Examples for installation checking

The examples below show how to run VIA on generic connected and disconnected data using wrapper functions and serve as a check for your installation. For more detailed guidelines on running VIA and plotting the results, please use the Notebooks. We also highlight a few difference in calling VIA when using Windows versus Linux. The data for the Jupyter Notebooks and Examples are available in the Datasets folder (smaller files) with larger datasets here

A test script is available for some of the different datasets, please change the foldername accordingly to the folder containing relevant data files

  • 1.a Toy Data (multifurcation) Multifurcation Jupyter NB

  • 1.b Toy Data (disconnected) Disconnected Jupyter NB

  • 2.a General input data formatting and wrapper function

  • 2.b General disconnected trajectories wrapper function

  • 3.a Human Embryoid Bodies (wrapper function for testing VIA)

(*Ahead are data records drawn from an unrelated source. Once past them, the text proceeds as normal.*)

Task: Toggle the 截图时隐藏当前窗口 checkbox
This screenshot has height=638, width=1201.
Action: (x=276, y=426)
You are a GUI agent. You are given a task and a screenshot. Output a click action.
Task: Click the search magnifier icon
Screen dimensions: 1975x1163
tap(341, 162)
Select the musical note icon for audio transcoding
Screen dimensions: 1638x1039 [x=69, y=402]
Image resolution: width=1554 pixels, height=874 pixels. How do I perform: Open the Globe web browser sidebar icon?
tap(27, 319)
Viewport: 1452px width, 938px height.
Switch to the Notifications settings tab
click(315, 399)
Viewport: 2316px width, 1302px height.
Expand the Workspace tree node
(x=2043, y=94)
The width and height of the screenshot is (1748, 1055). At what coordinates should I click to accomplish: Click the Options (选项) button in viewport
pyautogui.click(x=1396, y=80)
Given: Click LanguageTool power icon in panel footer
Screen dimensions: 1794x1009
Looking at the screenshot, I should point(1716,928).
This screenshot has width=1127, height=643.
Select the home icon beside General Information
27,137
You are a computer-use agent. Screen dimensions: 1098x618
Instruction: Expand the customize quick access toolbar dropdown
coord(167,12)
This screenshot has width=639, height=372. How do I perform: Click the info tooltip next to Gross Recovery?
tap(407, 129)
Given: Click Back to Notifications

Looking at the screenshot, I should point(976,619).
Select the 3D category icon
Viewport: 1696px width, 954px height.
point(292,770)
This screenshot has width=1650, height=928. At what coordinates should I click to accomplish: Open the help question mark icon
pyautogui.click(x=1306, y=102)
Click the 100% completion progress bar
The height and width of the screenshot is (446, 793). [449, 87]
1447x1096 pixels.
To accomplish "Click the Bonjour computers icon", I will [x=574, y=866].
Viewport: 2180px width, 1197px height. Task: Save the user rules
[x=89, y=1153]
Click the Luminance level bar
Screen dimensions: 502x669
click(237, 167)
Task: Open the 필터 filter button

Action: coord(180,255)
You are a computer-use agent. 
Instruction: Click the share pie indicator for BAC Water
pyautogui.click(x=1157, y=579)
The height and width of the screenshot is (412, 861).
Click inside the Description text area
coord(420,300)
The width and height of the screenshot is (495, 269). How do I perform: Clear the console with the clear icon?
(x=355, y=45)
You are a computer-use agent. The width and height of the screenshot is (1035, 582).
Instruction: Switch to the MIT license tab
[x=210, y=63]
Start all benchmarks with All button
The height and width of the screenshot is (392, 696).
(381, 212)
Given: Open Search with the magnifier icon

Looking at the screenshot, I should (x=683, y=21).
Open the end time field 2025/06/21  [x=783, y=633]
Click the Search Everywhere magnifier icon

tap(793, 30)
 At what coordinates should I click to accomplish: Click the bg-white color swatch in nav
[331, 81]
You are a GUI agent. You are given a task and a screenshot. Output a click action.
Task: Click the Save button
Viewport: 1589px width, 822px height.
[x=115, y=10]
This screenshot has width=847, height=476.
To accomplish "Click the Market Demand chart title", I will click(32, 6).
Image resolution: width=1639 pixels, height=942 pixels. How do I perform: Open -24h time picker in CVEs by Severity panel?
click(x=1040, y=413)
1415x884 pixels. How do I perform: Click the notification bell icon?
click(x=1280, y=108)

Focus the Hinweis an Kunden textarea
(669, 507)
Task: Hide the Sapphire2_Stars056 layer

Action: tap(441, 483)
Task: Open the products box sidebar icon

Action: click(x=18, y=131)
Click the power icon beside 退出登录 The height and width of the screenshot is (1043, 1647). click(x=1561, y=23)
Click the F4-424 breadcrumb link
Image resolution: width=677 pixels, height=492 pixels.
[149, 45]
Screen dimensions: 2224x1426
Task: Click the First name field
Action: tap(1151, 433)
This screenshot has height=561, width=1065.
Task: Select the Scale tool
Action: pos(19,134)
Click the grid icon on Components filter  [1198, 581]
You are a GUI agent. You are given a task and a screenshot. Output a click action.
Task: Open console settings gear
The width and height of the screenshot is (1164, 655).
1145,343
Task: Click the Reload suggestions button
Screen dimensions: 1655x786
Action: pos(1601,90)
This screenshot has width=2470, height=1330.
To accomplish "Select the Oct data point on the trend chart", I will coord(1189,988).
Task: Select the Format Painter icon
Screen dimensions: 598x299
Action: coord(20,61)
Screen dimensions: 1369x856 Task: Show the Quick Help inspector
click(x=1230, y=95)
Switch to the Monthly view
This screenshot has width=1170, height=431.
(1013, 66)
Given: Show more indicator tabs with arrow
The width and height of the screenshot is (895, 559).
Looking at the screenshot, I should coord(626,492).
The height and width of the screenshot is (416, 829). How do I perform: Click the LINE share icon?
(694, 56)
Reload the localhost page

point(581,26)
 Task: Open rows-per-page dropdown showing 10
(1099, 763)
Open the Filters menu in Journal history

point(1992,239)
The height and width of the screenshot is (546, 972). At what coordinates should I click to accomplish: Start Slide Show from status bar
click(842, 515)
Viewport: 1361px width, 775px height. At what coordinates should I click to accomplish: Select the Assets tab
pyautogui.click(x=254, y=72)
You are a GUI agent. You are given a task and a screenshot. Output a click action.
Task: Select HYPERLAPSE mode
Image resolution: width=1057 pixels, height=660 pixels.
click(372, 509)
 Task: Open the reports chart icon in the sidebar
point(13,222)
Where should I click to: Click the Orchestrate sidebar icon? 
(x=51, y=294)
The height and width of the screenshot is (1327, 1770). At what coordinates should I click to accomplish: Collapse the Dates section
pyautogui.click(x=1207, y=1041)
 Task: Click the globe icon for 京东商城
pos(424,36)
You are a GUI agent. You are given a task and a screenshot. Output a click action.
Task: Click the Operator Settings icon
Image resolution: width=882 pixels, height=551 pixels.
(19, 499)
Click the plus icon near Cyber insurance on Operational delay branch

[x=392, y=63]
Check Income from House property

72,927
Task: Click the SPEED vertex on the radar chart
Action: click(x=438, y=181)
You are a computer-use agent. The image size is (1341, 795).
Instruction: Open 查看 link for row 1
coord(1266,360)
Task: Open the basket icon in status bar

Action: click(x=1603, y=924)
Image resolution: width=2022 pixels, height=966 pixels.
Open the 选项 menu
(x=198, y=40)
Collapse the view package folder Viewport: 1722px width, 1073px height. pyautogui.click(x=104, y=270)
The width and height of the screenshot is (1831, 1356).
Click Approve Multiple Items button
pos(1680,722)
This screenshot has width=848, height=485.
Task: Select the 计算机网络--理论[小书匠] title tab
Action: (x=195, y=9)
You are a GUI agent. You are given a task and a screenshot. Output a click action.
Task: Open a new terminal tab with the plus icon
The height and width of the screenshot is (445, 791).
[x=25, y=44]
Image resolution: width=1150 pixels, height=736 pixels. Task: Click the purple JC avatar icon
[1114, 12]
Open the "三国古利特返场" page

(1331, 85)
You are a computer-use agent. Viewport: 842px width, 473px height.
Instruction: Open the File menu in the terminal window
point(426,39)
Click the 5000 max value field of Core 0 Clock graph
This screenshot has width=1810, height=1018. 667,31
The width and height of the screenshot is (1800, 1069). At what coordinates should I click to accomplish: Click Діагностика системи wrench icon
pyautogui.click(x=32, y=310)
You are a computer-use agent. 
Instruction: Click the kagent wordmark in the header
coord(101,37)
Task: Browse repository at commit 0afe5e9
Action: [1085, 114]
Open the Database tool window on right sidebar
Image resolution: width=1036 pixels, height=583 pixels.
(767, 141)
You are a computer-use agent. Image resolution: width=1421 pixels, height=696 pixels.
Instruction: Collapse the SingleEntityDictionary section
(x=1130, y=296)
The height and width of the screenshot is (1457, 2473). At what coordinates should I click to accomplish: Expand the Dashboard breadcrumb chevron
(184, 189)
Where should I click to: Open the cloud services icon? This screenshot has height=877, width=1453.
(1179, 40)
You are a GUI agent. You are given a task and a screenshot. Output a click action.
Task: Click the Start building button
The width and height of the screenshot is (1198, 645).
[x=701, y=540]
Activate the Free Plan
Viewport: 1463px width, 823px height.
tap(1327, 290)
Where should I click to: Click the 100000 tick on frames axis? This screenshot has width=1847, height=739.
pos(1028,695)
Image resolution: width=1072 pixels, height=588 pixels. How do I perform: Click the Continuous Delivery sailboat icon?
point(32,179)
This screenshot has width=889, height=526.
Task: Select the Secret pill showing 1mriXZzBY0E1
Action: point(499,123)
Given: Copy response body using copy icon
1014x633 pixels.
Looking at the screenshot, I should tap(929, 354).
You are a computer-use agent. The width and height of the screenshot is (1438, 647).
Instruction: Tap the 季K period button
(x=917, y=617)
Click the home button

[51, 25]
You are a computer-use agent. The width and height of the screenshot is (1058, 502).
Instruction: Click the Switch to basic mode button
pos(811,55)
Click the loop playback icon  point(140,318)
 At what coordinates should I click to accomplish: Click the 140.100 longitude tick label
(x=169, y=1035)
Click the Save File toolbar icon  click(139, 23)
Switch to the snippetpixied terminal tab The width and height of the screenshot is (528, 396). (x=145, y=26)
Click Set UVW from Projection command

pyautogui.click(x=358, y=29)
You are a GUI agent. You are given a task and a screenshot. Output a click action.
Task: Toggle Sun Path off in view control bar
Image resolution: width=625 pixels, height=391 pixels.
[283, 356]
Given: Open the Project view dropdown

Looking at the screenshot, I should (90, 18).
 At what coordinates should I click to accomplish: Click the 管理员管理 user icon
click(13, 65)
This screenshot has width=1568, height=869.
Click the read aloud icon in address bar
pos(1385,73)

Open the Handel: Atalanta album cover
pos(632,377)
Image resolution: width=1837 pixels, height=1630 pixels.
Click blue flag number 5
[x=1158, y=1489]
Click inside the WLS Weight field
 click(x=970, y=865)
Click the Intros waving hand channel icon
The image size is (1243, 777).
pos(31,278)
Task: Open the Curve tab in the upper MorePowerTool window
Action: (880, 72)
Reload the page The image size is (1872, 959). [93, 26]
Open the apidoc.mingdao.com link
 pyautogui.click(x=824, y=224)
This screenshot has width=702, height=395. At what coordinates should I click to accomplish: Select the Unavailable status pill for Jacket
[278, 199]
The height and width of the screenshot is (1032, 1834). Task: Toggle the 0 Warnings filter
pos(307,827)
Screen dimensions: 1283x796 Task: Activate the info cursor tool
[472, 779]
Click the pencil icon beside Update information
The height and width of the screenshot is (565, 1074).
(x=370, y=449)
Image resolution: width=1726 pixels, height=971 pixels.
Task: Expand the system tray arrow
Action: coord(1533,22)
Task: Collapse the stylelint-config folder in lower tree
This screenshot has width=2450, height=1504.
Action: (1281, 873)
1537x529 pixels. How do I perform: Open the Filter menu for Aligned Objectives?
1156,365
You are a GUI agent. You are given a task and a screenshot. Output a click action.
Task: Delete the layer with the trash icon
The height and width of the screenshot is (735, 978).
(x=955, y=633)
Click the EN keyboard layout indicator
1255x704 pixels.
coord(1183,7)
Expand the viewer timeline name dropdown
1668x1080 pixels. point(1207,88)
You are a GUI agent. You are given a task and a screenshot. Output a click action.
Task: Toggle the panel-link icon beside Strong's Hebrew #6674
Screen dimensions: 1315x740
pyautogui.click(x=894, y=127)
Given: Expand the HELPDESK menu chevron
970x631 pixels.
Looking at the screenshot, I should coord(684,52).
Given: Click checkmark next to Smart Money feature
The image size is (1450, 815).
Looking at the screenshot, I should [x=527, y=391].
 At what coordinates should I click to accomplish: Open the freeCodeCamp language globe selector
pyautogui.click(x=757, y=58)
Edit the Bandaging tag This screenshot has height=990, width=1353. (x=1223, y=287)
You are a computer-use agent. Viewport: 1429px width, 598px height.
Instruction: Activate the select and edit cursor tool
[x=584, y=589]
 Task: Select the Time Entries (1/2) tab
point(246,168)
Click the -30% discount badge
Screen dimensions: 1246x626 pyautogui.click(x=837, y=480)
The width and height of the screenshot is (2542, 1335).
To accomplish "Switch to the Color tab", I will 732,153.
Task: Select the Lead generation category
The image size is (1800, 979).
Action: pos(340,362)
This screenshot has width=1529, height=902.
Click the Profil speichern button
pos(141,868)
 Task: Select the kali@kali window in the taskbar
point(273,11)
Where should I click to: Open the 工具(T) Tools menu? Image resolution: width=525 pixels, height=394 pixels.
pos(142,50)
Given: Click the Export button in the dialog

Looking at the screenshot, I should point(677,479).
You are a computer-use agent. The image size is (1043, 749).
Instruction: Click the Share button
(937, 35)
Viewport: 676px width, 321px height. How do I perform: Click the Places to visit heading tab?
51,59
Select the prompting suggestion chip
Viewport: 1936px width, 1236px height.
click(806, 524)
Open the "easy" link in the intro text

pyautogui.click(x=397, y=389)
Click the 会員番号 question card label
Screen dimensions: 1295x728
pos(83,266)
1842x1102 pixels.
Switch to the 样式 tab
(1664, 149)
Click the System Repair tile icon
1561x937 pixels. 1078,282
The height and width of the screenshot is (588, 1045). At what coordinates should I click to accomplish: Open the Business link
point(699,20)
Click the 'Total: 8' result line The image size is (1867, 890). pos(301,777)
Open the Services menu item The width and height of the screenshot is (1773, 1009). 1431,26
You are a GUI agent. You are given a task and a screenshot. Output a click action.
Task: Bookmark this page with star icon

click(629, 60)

  • 3.b Human Embryoid Bodies (Configuring VIA) EB Jupyter NB

1.a/b Toy data (Multifurcation and Disconnected)

Two examples toy datasets with annotations generated using DynToy are provided. For the step-by-step code within these wrappers, please see the corresponding Jupyter NBs.

1.a/b Run on Linux

All examples are shown according to Linux OS, small modifications are required to run on a Windows OS (see below):

import pyVIA.core as via
# ensure the data and label files are in csv format when you download/save them
# multifurcation
# the root is automatically set to  root_user = 'M1'
via.main_Toy(ncomps=10, knn=30,dataset='Toy3', random_seed=2,foldername = ".../Trajectory/Datasets/") #multifurcation
# disconnected trajectory
# In the wrapper for Toy, the root is automatically set as a list root_user = ['T1_M1', 'T2_M1'] # e.g. T2_M3 is a cell belonging to the 3rd Milestone (M3) of the   second Trajectory (T2)
via.main_Toy(ncomps=10, knn=30,dataset='Toy4',random_seed=2,foldername =".../Trajectory/Datasets/") #2 disconnected trajectories

1.a/b Run on Windows

Windows may require minor modifications in calling the code due to the way multiprocessing works in Windows compared to Linux:

#when running from an IDE you need to call the function in the following way to ensure the parallel processing works:
import os
import pyVIA.core as via
f= os.path.join(r'C:\Users\...\Documents'+'\\')
def main():
    via.main_Toy(ncomps=10, knn=30,dataset='Toy3', random_seed=2,foldername= f)
if __name__ =='__main__':
    main()

#when running directly from terminal:
import os
import pyVIA.core as via
f= os.path.join(r'C:\Users\...\Documents'+'\\')
via.main_Toy(ncomps=10, knn=30,dataset='Toy3', random_seed=2,foldername= f)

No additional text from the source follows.